Location
- 1758 Ford Pkwy St. Paul, MN 55116
- Coordinates: 44°55′04″N 93°10′29″W﻿ / ﻿44.9177°N 93.1746°W

Information
- Other name: Chabad Lubavitch Jewish Educational Center
- School type: Chabad-Lubavitch
- Founded: 1977
- Founders: Rabbi Moshe and Mindelle Feller
- Director: Rabbi Shlomo Bendet
- Director of Development: Rabbi Yossi Bendet
- Grades: Preschool - 8th
- Gender: Co-ed
- Enrollment: 43 (2021)
- Student to teacher ratio: 4:1
- Affiliation: Merkos L'Inyonei Chinuch
- Gan Preschool: Preschool
- Website: https://www.cljec.com/}

= Lubavitch Cheder Day School =

Lubavitch Cheder Day School Chabad Lubavitch Jewish Educational Center is a Kindergarten through 8th grade Chabad Jewish day school with an attached 16 months through 5 year old preschool in Saint Paul, Minnesota United States.

The school was founded in 1977 by shaliach couple Rabbi Moshe and Mindelle Feller, Mrs.
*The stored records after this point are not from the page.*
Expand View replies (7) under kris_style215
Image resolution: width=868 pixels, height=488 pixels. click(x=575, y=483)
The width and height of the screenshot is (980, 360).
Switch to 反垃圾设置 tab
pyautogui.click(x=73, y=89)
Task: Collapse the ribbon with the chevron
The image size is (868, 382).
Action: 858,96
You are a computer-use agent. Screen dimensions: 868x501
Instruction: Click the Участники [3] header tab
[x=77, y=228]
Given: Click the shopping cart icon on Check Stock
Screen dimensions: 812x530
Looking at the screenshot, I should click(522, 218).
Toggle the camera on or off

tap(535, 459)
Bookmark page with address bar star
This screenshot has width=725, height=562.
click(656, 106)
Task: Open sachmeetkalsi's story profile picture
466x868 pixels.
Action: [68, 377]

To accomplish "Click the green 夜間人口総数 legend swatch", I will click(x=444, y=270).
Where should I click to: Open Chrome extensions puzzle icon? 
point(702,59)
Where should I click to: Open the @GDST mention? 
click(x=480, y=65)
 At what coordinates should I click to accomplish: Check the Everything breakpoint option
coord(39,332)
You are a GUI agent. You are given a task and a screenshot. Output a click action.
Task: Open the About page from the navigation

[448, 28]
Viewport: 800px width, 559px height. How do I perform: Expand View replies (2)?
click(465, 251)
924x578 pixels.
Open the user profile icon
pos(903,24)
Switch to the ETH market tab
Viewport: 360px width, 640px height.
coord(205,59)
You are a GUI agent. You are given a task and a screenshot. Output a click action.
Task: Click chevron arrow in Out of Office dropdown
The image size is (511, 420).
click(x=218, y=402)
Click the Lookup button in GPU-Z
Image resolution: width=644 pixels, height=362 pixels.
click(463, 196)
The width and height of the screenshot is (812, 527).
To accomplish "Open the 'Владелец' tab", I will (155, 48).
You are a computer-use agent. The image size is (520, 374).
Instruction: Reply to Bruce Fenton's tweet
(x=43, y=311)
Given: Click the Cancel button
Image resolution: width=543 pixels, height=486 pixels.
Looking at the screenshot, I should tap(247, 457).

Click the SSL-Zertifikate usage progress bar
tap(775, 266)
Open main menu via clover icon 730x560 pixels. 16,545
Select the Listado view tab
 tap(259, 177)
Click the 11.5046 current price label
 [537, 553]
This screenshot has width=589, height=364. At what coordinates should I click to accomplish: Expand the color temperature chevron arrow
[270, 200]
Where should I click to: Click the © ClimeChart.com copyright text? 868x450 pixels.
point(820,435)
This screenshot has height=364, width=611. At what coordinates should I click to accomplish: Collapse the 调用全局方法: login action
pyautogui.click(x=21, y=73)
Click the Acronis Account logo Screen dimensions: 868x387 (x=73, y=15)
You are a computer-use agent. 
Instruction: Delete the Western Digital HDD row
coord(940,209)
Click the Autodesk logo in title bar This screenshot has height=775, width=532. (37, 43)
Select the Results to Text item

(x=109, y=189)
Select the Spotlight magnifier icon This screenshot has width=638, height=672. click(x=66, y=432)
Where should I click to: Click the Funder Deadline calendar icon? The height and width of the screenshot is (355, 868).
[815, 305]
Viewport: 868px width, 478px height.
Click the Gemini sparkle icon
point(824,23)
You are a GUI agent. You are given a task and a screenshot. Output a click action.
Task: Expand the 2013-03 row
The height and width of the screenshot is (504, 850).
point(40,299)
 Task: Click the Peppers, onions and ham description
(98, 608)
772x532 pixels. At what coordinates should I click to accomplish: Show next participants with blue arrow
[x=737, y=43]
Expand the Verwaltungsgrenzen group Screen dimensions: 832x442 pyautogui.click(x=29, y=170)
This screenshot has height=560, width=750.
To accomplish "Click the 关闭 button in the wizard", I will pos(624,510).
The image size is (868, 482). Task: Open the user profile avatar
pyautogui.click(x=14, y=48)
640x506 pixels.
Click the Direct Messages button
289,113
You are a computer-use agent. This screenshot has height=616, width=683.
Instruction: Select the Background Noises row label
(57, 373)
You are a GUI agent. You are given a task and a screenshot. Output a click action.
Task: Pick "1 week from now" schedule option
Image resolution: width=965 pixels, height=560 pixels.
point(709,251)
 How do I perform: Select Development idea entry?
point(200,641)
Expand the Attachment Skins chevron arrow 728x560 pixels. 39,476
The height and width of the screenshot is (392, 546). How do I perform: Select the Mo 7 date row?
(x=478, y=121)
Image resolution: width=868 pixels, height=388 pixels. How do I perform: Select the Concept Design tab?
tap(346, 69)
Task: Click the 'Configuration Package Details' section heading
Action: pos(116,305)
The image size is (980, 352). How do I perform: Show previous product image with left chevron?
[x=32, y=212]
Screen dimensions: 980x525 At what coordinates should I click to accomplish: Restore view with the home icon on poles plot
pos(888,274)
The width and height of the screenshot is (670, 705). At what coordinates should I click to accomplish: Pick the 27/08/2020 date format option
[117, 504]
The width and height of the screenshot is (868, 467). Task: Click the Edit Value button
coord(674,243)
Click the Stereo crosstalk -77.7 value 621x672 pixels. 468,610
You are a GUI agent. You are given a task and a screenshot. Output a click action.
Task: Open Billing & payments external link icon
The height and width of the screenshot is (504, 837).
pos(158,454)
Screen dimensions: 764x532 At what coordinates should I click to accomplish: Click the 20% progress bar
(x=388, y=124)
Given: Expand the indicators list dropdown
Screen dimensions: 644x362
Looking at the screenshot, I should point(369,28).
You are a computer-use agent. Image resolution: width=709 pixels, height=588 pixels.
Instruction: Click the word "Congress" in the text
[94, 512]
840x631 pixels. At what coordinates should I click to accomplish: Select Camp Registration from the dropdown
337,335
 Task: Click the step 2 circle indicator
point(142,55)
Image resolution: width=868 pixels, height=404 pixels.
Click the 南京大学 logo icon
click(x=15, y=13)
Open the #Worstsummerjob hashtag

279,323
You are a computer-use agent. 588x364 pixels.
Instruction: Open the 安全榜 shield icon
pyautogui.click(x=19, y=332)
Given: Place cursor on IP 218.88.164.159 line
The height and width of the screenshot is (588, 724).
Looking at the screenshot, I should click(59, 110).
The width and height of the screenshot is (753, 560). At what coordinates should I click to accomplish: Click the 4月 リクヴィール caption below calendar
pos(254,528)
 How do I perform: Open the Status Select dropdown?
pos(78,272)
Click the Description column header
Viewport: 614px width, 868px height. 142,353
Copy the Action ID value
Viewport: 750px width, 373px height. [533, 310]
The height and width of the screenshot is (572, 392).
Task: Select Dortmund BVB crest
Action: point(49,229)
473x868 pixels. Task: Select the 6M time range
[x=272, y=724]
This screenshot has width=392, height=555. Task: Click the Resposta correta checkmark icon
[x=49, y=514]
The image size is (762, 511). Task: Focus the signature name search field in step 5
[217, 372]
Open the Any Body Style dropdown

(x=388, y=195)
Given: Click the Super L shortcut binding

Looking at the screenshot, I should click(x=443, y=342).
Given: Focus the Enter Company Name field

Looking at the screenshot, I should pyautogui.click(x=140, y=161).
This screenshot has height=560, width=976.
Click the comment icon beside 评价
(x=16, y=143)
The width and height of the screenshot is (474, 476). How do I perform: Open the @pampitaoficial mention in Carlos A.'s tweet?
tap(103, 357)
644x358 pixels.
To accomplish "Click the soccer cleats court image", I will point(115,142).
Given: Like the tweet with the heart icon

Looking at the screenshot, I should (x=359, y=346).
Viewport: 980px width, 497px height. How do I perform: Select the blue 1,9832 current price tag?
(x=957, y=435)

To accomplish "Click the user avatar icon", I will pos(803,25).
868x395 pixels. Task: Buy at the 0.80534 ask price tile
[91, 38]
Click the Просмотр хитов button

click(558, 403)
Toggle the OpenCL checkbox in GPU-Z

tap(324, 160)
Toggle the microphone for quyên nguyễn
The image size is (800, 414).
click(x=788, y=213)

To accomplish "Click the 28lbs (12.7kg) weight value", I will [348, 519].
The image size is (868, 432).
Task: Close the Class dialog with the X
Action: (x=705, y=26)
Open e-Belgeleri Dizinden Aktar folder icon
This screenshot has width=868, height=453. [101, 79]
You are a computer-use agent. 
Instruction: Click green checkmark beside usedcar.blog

Feller served as founding principal. The couple began the Upper Midwest Merkos-Lubavitch House in 1961. They used the basement of the Chabad house in the first years of the school before upgrading to a trailer and then the modern school building. A duplex was added on the property to house the day care and preschool, and a playground added between them. In the 2017–2018 school year, 100 children from ages 16 months through eighth grade attend the preschool and school.

Enrollment has been steadily dropping, and as of 2021, was made up of 43 students. Today Rabbi Shlomo Bendet serves as executive director, Rabbi Yossi Bendet as director of development. The school runs intergenerational programming at a local senior center. The school is Co-ed with mixed classes in the younger grades, and separated classes for the older grades. Uniforms are required. The school is a member of JEM Foundation as well as Tzivos Hashem.

The preschool and daycare, known as Gan Preschool has a maximum capacity of 37 children and license number 1112282 During the summer, the preschool runs a Junior Gan Izzy summer program.